# Sword & Shield Fighter build



## Settembrini (Nov 12, 2006)

I´d like to play a human fighter, with sword and shield.
I don´t like the power attack tree, and "two handed" is harsh on the DEX needed. Which other ways are there to make an effective Sword&Shield Fighter?
Improved Shield Bash is a no brainer, but is there somethign else? What can I aspire to?
Where to go for in Levels 10+?

Any help appreciated.


----------



## Klaus (Nov 12, 2006)

Settembrini said:
			
		

> I´d like to play a human fighter, with sword and shield.
> I don´t like the power attack tree, and "two handed" is harsh on the DEX needed. Which other ways are there to make an effective Sword&Shield Fighter?
> Improved Shield Bash is a no brainer, but is there somethign else? What can I aspire to?
> Where to go for in Levels 10+?
> ...



 Player's Handbook II.

Hum Improved Shield Bash
Ftr1 Shield Specialization (heavy), Agile Shield Fighter

Ftr2 Shield Ward

Ftr3 Weapon Focus (your main weapon)

Ftr4 Weapon Specialization (your main weapon)

Ftr6 Active Shield Defense, Quick Draw

Ftr8  Melee Weapon Mastery (your main weapon)

Ftr9 Greater Weapon Focus (your main weapon)

Ftr10 Improved Critical (your main weapon)

Ftr12 Shield Charge, Greater Weapon Specialization

Ftr14 choose one that matches your main weapon's type: Crushing Strike (bludgeoning), Driving Attack (piercing) or Slashing Flurry (slashing)

Ftr15 Armor Specialization (medium or heavy)

Ftr16 Improved Toughness

Ftr18 Weapon Supremacy (your main weapon), Shield Slam

Ftr20 Power Attack


----------



## Legildur (Nov 13, 2006)

Speaking of PHBII, don't neglect the new feat tree (Combat Focus?) that relies on a Wis 13+.  One of the feats allows you to add your shield bonus against a whole range of special attacks, such as grapple, disarm, trip etc.


----------



## EyeontheMountain (Nov 13, 2006)

Legildur said:
			
		

> Speaking of PHBII, don't neglect the new feat tree (Combat Focus?) that relies on a Wis 13+.  One of the feats allows you to add your shield bonus against a whole range of special attacks, such as grapple, disarm, trip etc.




Shield ward as Klaus said above.

Really an excellent sword and board feat, nearly as required as Natural spell for a druid.


----------



## Settembrini (Nov 13, 2006)

#####

ACTIONS TO TAKE >>
**a.** In the forum thread, what reason does Legildur give for not neglecting the new feat tree that relies on a Wis 13+? Answer in one to three sentences.
**b.** Print word for word the part of the forum thread starting with "Player's Handbook II." and going on through "Specialization (your main weapon)".
The listing that comes after this forum thread has no connection to it.

DATA LINES >>
#####

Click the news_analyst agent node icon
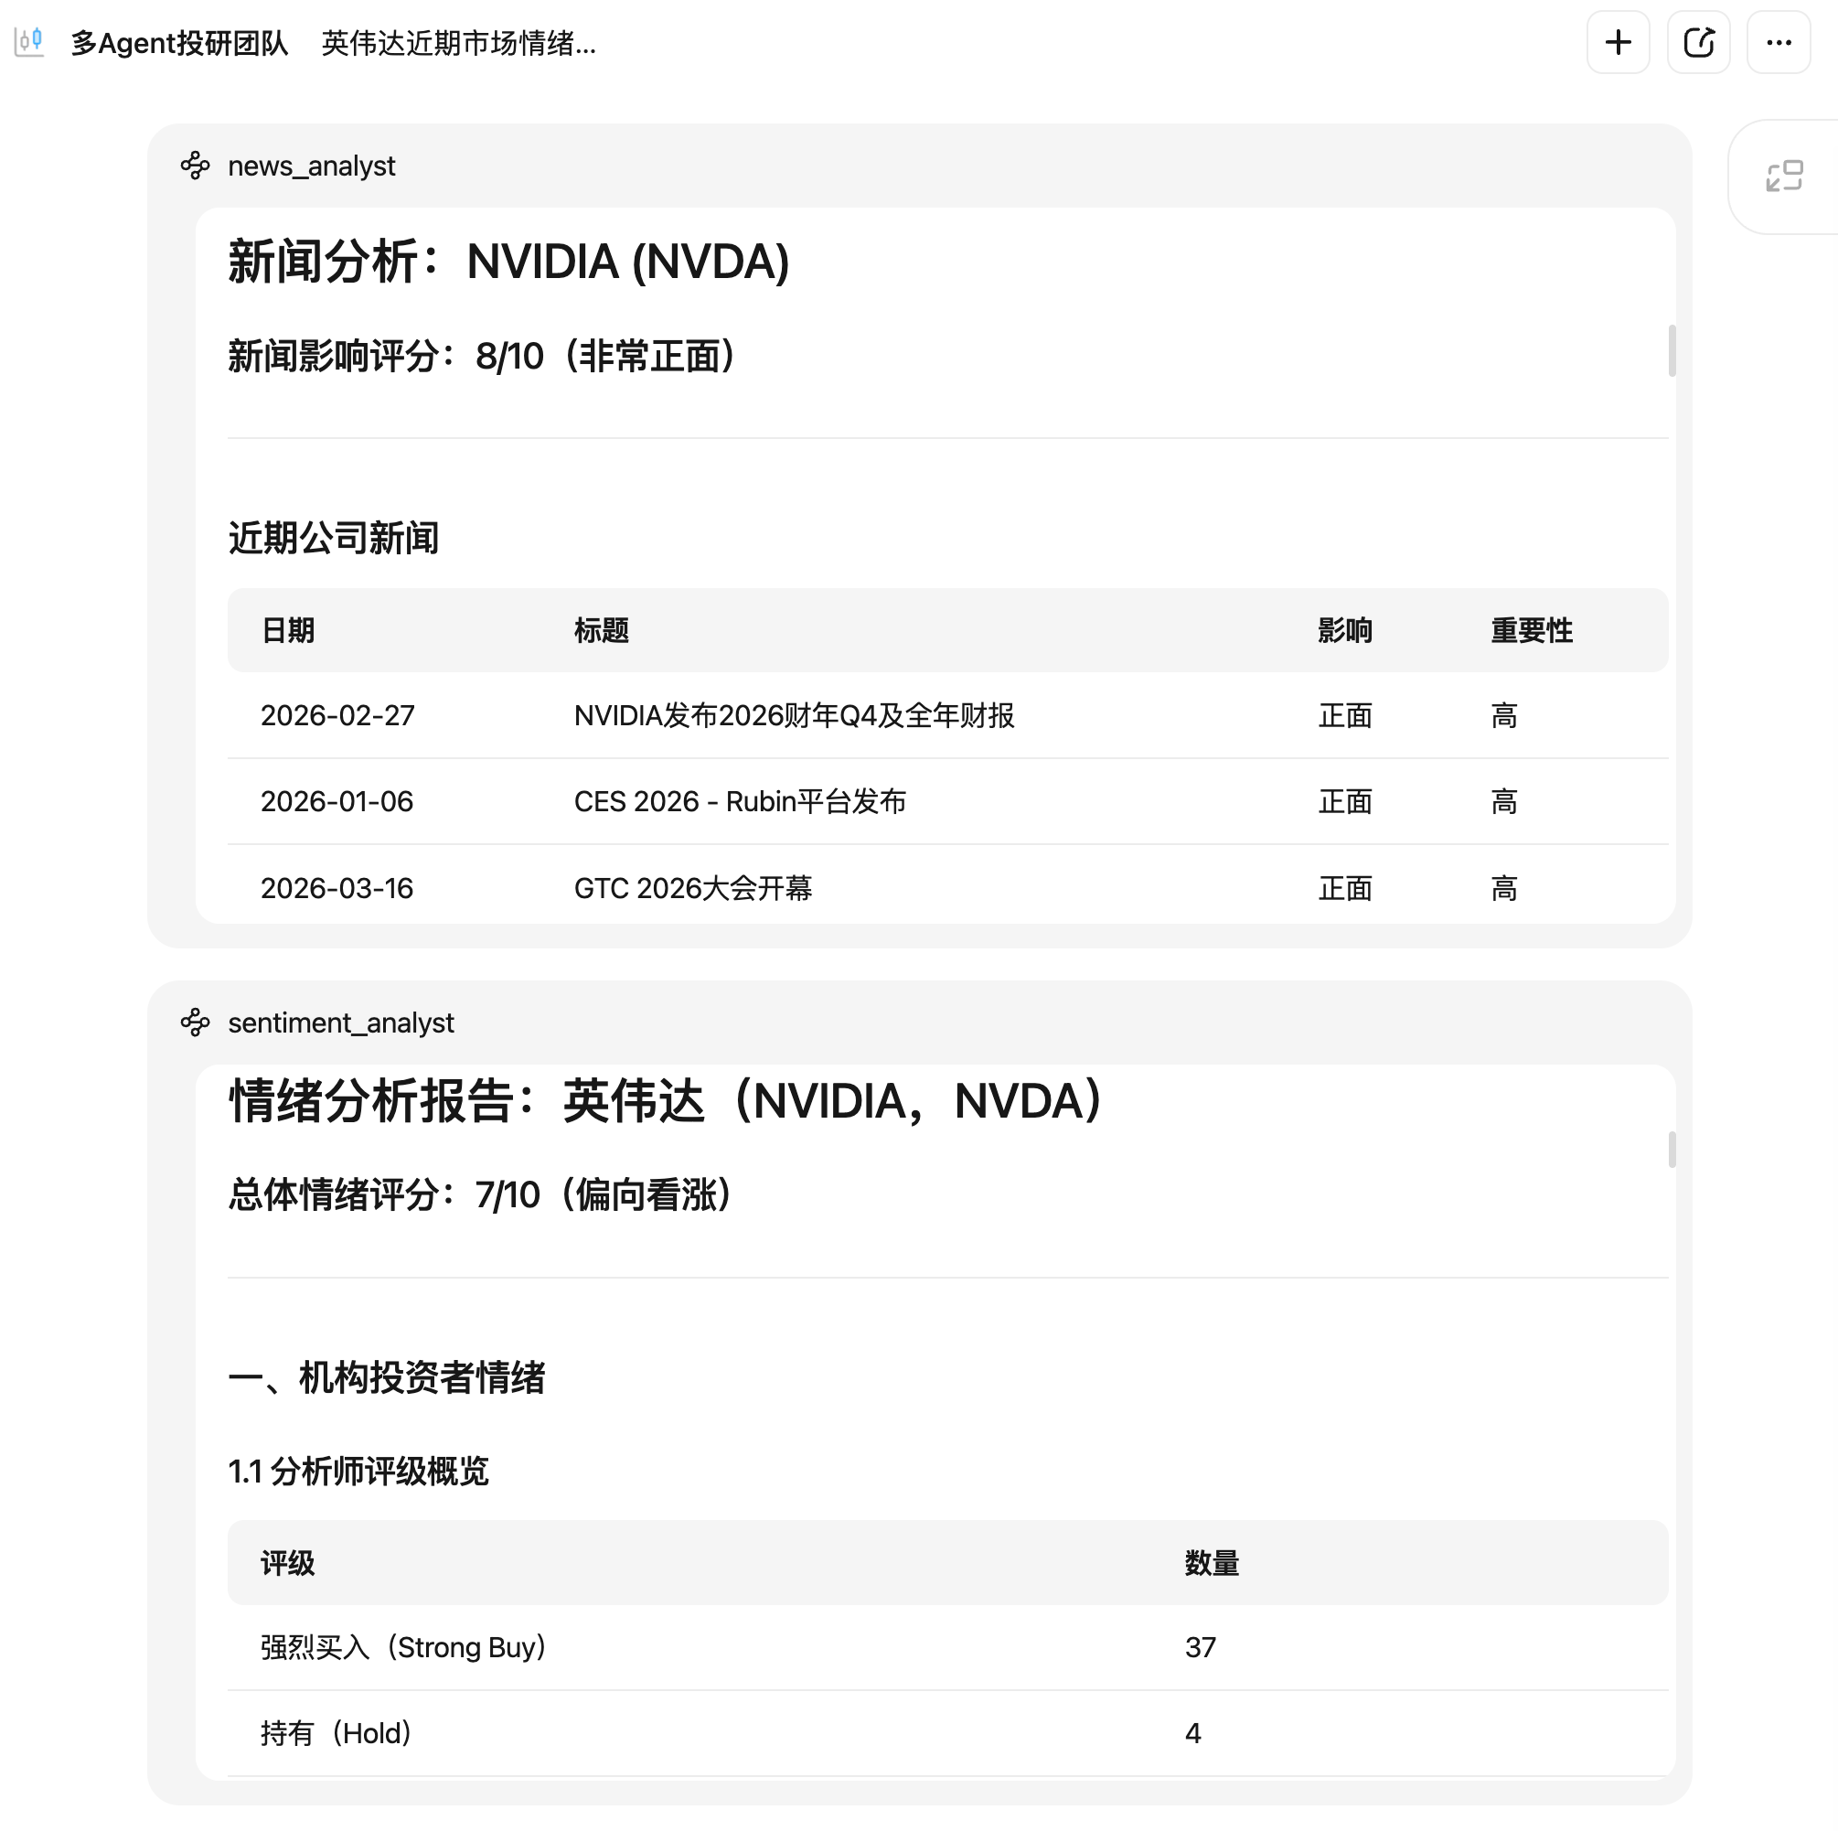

#####

OUTPUTS >>
**a.** Legildur says that one of the feats in that tree allows you to add your shield bonus against a whole range of special attacks, such as grapple, disarm and trip.

**b.**
Player's Handbook II.

Hum Improved Shield Bash
Ftr1 Shield Specialization (heavy), Agile Shield Fighter

Ftr2 Shield Ward

Ftr3 Weapon Focus (your main weapon)

Ftr4 Weapon Specialization (your main weapon)